著者
柴田 直 三田 吉郎
出版者
東京大学
雑誌
基盤研究(A)
巻号頁・発行日
2005

過去に経験した最もよく似た事例の連想・想起により、人間は迅速かつ柔軟にものごとの認識・判断を行っているという「連想原理」に基づき、我々はこれまで脳の機能を模擬した知能VLSIシステムの開発を行ってきた。本研究の主眼は、これまでの静止画像の認識に加え、さらに動画像の意味を理解できるシステム構築の基礎技術確立である。“What is it?"をさらに一歩進め、“What is it doing?"の認識を可能にするシステム高機能化の研究である。
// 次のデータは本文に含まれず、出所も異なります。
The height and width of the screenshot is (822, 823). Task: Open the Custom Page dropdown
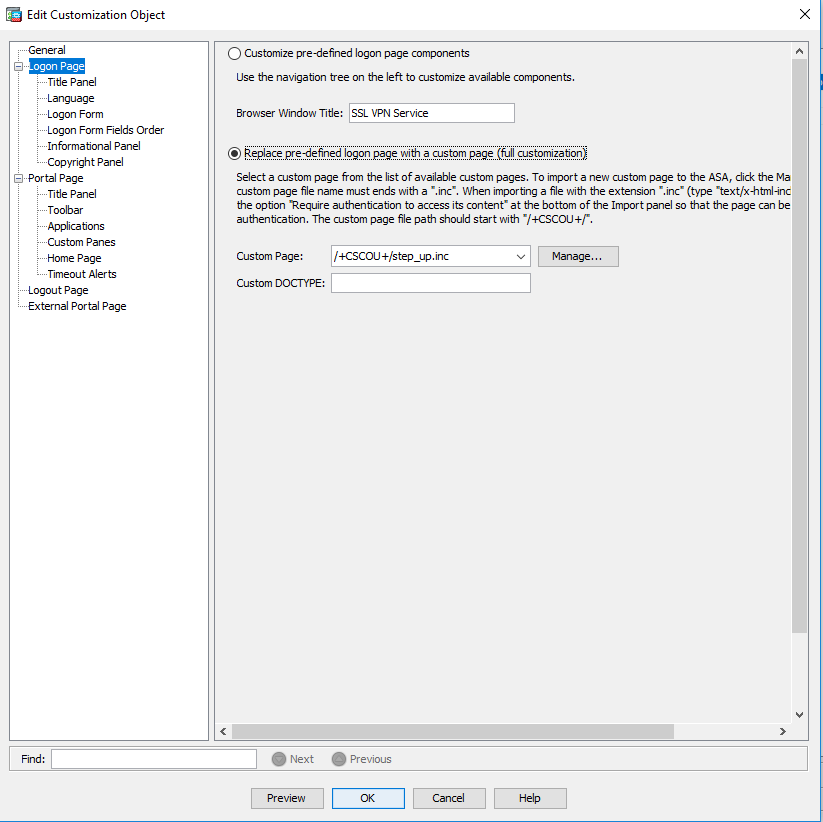[x=521, y=256]
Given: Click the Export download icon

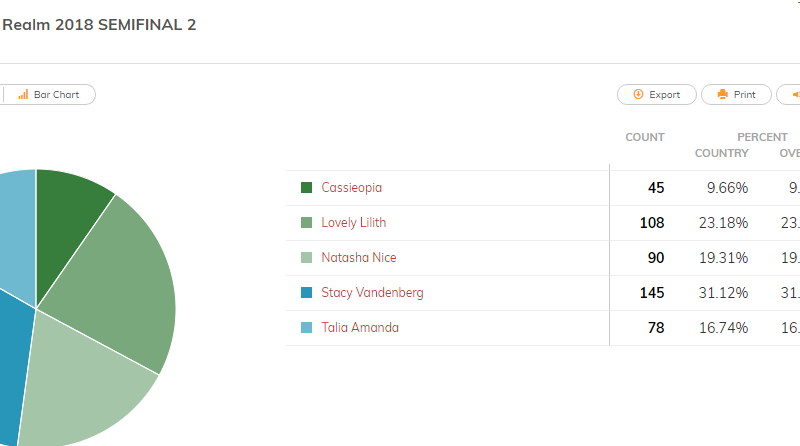Looking at the screenshot, I should 638,94.
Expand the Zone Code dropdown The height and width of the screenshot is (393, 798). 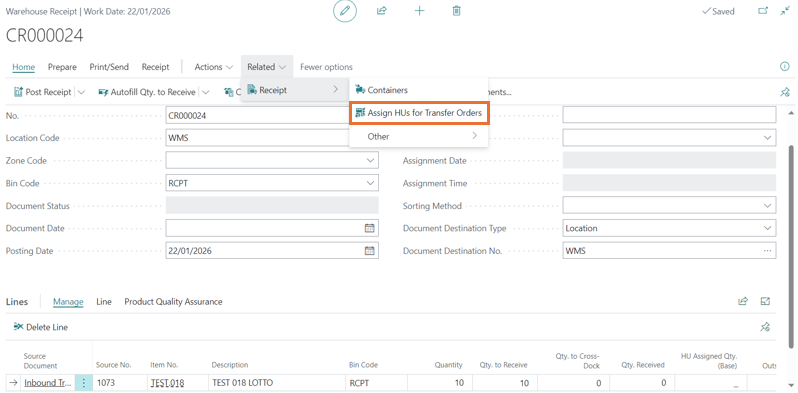coord(369,160)
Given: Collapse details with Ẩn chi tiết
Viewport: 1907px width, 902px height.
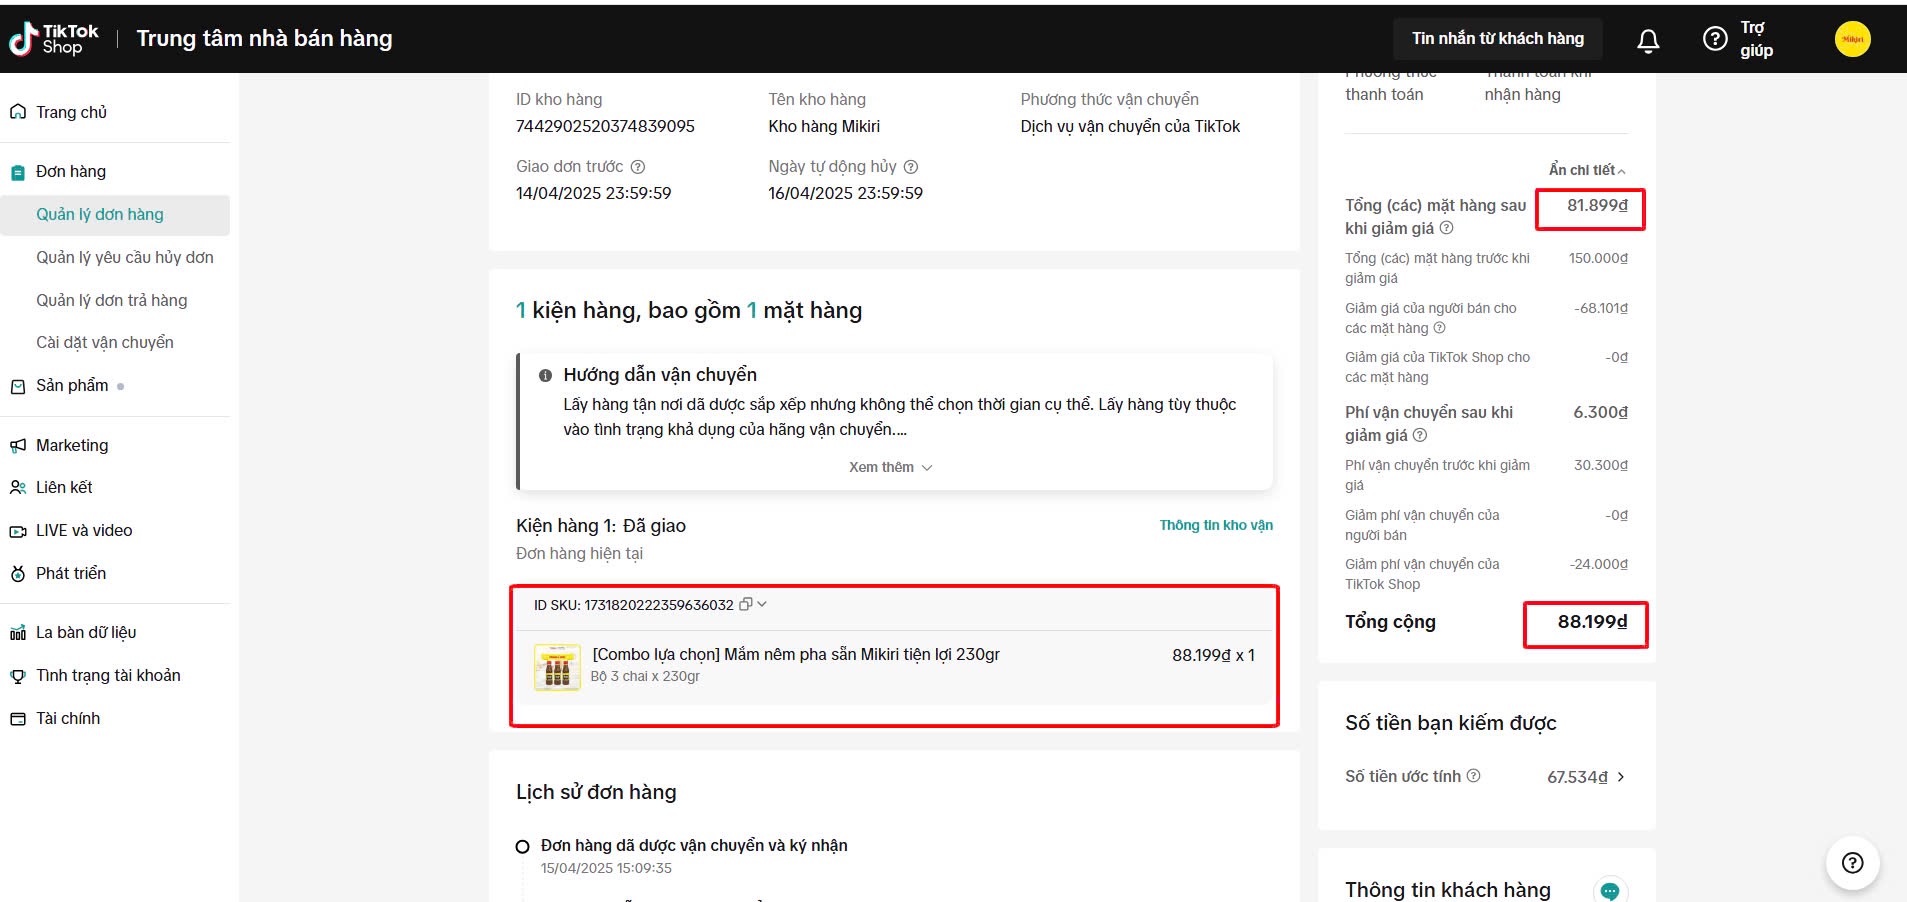Looking at the screenshot, I should [1587, 170].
動きの理解には、先ず動画像から動きの情報を抽出し、それを特徴ベクトル表現に変換することが必須である。そのため、実時間の動き場生成VLSIプロセッサを新たな回路方式で実現した。アナログVLSIでは、時間領域演算に基づく新たなハードウェアアルゴリズムを導入し、500fpsでのnormal optical flow生成可能なCMOSイメージセンサを開発した。またデジタルVLSIでは、方向性エッジ情報を用いたブロックマッチング法を新規開発し、これにより超高速の高精度動きフィールド生成に成功した。このチップは、2.8GHzCPUを用いたソフトウェア処理と比較して、たった100分の1の遅い周波数動作で1000倍以上高速の高密度動きフィールド生成を実現した。また各瞬間の動きフィールドをコンパクトに表現する動き成分空間分布ヒストグラム(PPMD)ベクトル、さらにPPMDベクトルを時間的・空間的に積分してあるアクション全体を表現するMotion History Vector等のアルゴリズムを開発、前者は隠れマルコフモデルを用いて認識を行い、後者は従来の連想マッチングで認識を行う。これらのアルゴリズムにより、エゴモーションの認識、簡単なジェスチャーの認識、さらに動き物体の追跡がロバストに行えることを実証した。